# SUPPLIED MATERIAL
....

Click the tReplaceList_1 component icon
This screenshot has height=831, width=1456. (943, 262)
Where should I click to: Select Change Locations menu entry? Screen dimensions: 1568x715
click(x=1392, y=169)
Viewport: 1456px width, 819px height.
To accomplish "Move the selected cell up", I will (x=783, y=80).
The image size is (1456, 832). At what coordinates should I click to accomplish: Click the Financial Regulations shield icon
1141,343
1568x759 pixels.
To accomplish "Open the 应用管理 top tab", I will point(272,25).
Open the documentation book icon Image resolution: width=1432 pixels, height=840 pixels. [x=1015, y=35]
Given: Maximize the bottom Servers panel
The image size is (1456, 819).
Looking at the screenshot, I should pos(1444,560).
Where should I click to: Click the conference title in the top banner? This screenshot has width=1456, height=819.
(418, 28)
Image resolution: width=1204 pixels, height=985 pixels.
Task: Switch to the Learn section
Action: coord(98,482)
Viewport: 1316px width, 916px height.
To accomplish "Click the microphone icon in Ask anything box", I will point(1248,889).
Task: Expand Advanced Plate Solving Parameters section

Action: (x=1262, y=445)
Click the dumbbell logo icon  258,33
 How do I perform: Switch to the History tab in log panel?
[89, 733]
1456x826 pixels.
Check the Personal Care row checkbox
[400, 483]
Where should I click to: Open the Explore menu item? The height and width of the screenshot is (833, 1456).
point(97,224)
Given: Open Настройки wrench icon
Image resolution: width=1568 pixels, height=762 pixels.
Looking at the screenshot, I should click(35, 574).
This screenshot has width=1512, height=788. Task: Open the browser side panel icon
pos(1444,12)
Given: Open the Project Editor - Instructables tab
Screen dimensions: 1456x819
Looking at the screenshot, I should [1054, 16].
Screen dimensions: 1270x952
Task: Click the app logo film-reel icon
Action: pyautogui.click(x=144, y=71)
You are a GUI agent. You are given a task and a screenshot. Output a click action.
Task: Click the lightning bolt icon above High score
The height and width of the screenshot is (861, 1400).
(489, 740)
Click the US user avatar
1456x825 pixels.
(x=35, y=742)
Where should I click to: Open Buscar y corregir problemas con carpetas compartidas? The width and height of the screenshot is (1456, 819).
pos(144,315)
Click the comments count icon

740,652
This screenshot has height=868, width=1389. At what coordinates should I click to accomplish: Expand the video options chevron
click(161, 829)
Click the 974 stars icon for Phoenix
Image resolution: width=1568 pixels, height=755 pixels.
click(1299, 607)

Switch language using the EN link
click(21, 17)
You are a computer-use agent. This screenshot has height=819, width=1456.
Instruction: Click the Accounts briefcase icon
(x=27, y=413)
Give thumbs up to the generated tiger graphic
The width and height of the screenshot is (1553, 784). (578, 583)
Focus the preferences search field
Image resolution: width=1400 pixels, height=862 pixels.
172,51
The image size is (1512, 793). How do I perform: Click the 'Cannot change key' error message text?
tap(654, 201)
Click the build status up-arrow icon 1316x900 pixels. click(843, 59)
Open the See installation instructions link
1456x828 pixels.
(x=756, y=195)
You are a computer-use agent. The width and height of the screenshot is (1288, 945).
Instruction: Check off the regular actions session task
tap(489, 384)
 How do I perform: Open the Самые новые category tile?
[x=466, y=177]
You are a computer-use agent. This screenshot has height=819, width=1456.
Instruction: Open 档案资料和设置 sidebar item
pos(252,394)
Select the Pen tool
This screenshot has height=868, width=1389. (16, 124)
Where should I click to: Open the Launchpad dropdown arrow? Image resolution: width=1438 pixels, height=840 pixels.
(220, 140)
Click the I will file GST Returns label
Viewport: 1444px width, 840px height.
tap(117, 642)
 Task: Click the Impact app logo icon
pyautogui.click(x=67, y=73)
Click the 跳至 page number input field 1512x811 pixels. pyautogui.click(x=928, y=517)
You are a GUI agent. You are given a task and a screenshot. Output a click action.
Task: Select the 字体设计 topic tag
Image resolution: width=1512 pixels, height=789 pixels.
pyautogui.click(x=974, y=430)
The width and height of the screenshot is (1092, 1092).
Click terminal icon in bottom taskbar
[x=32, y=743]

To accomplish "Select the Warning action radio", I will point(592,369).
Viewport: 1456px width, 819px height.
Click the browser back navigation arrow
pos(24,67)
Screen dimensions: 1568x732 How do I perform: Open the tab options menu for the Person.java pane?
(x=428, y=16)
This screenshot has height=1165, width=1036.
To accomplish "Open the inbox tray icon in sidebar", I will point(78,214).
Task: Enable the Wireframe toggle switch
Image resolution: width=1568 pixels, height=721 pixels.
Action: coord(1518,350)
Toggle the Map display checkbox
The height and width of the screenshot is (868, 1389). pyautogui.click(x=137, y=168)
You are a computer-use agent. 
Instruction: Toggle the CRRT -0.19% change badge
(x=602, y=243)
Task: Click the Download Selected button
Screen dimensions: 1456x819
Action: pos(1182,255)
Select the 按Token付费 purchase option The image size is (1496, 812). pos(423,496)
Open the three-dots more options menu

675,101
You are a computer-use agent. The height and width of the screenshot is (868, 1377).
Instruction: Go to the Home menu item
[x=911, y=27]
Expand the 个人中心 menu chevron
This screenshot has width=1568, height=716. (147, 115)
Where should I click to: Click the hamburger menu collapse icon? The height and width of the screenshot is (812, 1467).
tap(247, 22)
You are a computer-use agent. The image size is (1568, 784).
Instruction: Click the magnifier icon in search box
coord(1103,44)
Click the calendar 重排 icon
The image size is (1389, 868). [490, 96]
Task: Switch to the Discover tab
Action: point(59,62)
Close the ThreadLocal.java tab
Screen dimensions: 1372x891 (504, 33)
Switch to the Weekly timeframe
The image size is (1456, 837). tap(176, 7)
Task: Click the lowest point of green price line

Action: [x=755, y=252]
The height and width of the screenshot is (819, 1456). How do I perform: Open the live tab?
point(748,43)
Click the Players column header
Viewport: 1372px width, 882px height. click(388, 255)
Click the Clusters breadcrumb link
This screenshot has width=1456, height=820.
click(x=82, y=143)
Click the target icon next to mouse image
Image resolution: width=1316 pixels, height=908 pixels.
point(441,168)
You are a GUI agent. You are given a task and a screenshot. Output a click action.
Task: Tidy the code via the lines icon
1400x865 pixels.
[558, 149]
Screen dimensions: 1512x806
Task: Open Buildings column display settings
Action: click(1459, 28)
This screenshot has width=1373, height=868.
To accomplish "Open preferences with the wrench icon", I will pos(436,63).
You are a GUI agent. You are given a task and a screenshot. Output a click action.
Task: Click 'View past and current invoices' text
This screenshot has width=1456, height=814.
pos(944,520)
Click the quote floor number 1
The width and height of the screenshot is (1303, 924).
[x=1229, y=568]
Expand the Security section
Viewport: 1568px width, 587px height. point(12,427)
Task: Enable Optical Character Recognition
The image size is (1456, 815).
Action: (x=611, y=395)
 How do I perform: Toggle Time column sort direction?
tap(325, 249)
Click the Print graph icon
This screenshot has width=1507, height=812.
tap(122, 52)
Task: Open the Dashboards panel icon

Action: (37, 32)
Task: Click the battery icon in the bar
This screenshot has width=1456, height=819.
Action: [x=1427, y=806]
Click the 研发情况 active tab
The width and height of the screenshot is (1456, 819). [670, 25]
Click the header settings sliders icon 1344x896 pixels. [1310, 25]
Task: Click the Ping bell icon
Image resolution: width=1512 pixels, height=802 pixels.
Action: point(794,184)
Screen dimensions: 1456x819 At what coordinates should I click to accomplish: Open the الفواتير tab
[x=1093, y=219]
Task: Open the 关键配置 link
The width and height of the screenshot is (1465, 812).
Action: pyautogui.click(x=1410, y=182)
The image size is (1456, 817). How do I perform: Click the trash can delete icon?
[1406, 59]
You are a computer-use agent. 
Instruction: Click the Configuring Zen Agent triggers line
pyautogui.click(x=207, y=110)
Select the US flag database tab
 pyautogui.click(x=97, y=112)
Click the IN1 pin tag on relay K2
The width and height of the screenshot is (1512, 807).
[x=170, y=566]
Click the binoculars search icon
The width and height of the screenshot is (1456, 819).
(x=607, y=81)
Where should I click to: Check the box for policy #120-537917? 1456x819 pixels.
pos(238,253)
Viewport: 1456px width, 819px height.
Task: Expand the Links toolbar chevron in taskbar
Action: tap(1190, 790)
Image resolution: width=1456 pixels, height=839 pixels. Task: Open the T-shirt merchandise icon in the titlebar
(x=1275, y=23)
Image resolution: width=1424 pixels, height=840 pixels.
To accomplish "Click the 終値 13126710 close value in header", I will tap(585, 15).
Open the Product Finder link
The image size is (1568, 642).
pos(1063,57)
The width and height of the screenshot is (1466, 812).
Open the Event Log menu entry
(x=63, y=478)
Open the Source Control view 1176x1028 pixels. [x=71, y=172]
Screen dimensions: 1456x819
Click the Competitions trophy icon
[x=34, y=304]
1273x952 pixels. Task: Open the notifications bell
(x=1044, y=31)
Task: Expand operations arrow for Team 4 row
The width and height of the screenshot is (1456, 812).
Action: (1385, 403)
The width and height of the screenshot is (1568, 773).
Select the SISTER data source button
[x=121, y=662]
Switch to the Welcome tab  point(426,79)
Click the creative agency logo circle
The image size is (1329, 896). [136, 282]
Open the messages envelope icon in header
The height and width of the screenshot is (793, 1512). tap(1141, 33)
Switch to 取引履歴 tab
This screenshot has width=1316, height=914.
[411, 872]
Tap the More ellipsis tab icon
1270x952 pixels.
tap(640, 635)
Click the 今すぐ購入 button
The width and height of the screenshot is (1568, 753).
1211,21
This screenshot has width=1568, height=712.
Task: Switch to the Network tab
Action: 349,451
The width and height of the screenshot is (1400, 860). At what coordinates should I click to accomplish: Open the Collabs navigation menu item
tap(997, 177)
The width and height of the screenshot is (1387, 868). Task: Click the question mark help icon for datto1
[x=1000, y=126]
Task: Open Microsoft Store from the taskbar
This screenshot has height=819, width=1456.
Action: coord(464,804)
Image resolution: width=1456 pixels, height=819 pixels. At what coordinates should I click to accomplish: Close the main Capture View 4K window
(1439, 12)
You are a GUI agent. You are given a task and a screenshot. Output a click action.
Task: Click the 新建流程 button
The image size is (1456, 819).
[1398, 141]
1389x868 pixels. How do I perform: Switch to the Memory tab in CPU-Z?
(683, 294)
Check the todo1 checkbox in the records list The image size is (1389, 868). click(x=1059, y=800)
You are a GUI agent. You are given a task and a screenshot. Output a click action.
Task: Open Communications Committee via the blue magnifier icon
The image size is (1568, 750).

....

# TASK DETAILS
Above are the records; print exactly the lines from the line with "Image resolution: width=1568 pixels, height=721" to the line with "Task: Tidy the code via the lines icon", including both, and nothing else.

# REPLY
Image resolution: width=1568 pixels, height=721 pixels.
Action: coord(1518,350)
Toggle the Map display checkbox
The height and width of the screenshot is (868, 1389). pyautogui.click(x=137, y=168)
You are a computer-use agent. 
Instruction: Toggle the CRRT -0.19% change badge
(x=602, y=243)
Task: Click the Download Selected button
Screen dimensions: 1456x819
Action: pos(1182,255)
Select the 按Token付费 purchase option The image size is (1496, 812). pos(423,496)
Open the three-dots more options menu

675,101
You are a computer-use agent. The height and width of the screenshot is (868, 1377).
Instruction: Go to the Home menu item
[x=911, y=27]
Expand the 个人中心 menu chevron
This screenshot has width=1568, height=716. (147, 115)
Where should I click to: Click the hamburger menu collapse icon? The height and width of the screenshot is (812, 1467).
tap(247, 22)
You are a computer-use agent. The image size is (1568, 784).
Instruction: Click the magnifier icon in search box
coord(1103,44)
Click the calendar 重排 icon
The image size is (1389, 868). [490, 96]
Task: Switch to the Discover tab
Action: point(59,62)
Close the ThreadLocal.java tab
Screen dimensions: 1372x891 (504, 33)
Switch to the Weekly timeframe
The image size is (1456, 837). tap(176, 7)
Task: Click the lowest point of green price line

Action: [x=755, y=252]
The height and width of the screenshot is (819, 1456). How do I perform: Open the live tab?
point(748,43)
Click the Players column header
Viewport: 1372px width, 882px height. click(388, 255)
Click the Clusters breadcrumb link
This screenshot has width=1456, height=820.
click(x=82, y=143)
Click the target icon next to mouse image
Image resolution: width=1316 pixels, height=908 pixels.
point(441,168)
You are a GUI agent. You are given a task and a screenshot. Output a click action.
Task: Tidy the code via the lines icon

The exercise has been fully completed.